Thank goodness, right? The Blockbuster/Netflix connection, after all, is the elephant in the room: “Blockbuster” is ostensibly about the last Blockbuster storefront in America, and it’s only available to watch on the service that many credit for putting Blockbuster out of business. (This isn’t entirely true.) Acknowledging the awkwardness right out of the gate could have been a good thing. Plenty of people still love their local movie rental shops. Even more miss walking the aisles, finding forgotten favorites, or discovering classic films for the first time. Why not dig into Blockbuster vs. Netflix right away?
Well, because “Blockbuster” is a Netflix original series, and a Netflix original series isn’t about to say anything bad about Netflix — not even if its characters are about to lose their livelihoods because customers are bingeing on streaming content instead of busting their blocks (or whatever you called shopping at Blockbuster — I was always a Family Video guy). The closest “Blockbuster” gets to saying anything negative about its angel of death is that “the internet sucks” (not Netflix, just the entire internet).

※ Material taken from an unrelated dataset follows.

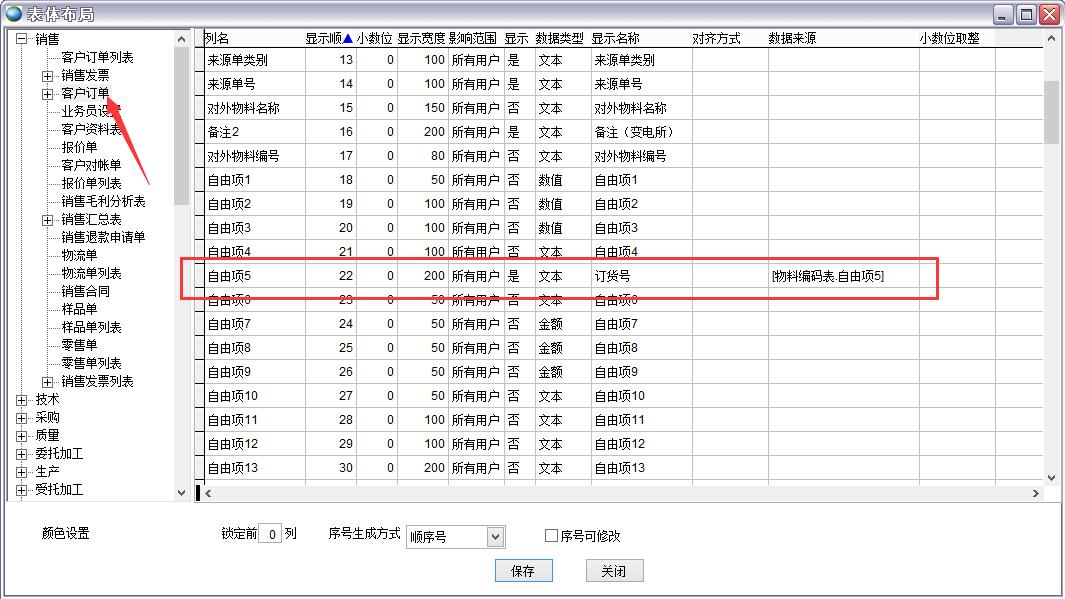The height and width of the screenshot is (599, 1065).
Task: Click the 保存 button
Action: click(x=523, y=571)
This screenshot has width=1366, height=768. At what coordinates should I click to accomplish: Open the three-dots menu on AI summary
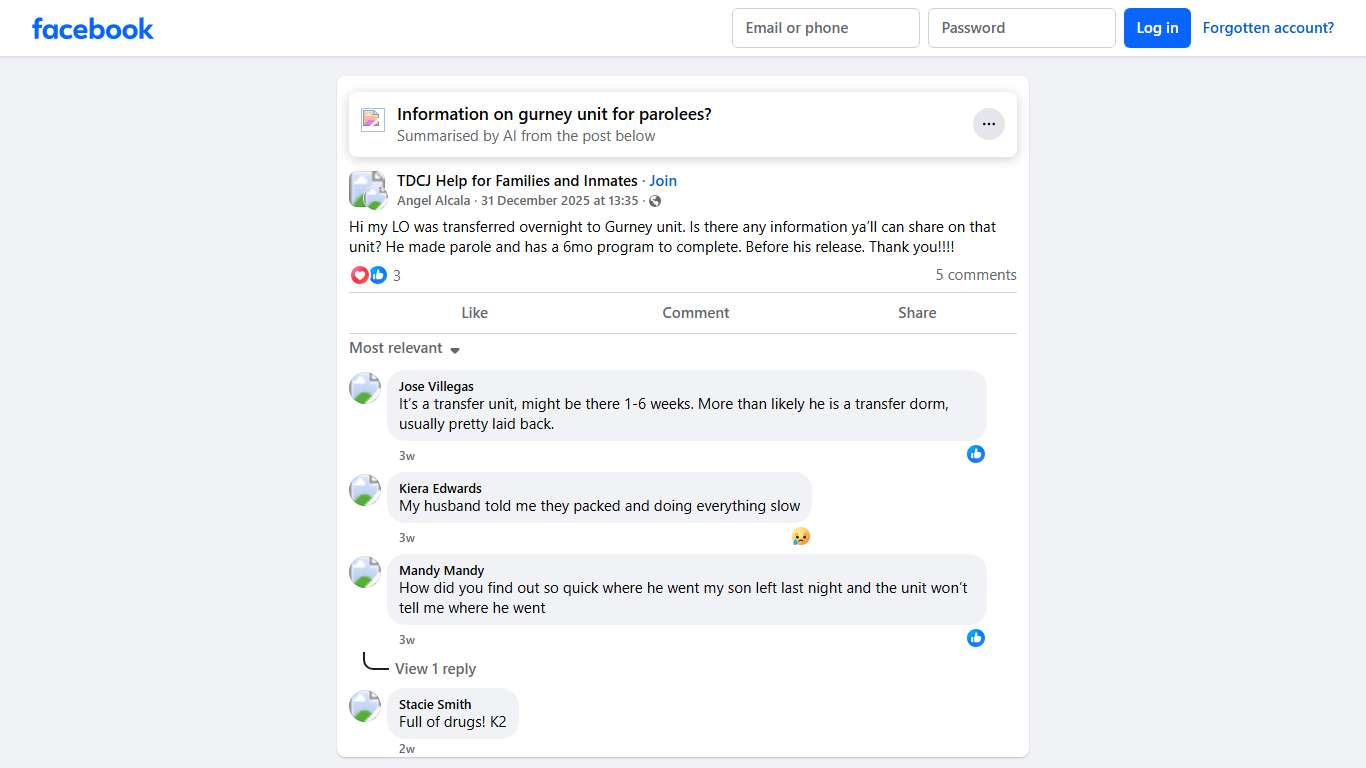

Instead of letting Timmy and his co-workers vent after their corporate parent company goes bankrupt, Vanessa Ramos (creator, executive producer, and writer) has to bend over backwards to explain why this patron came back, without disparaging an easily disparaged service. It’s not that Netflix lost a ton of their licensed TV shows, or that prices have become untenable, or that the irrefutable algorithm only surfaces the same 100-or-so options. The algorithm is the problem, but only because it doesn’t realize the show he used to love (“The Great British Bake Off”) now reminds him of his ex-girlfriend.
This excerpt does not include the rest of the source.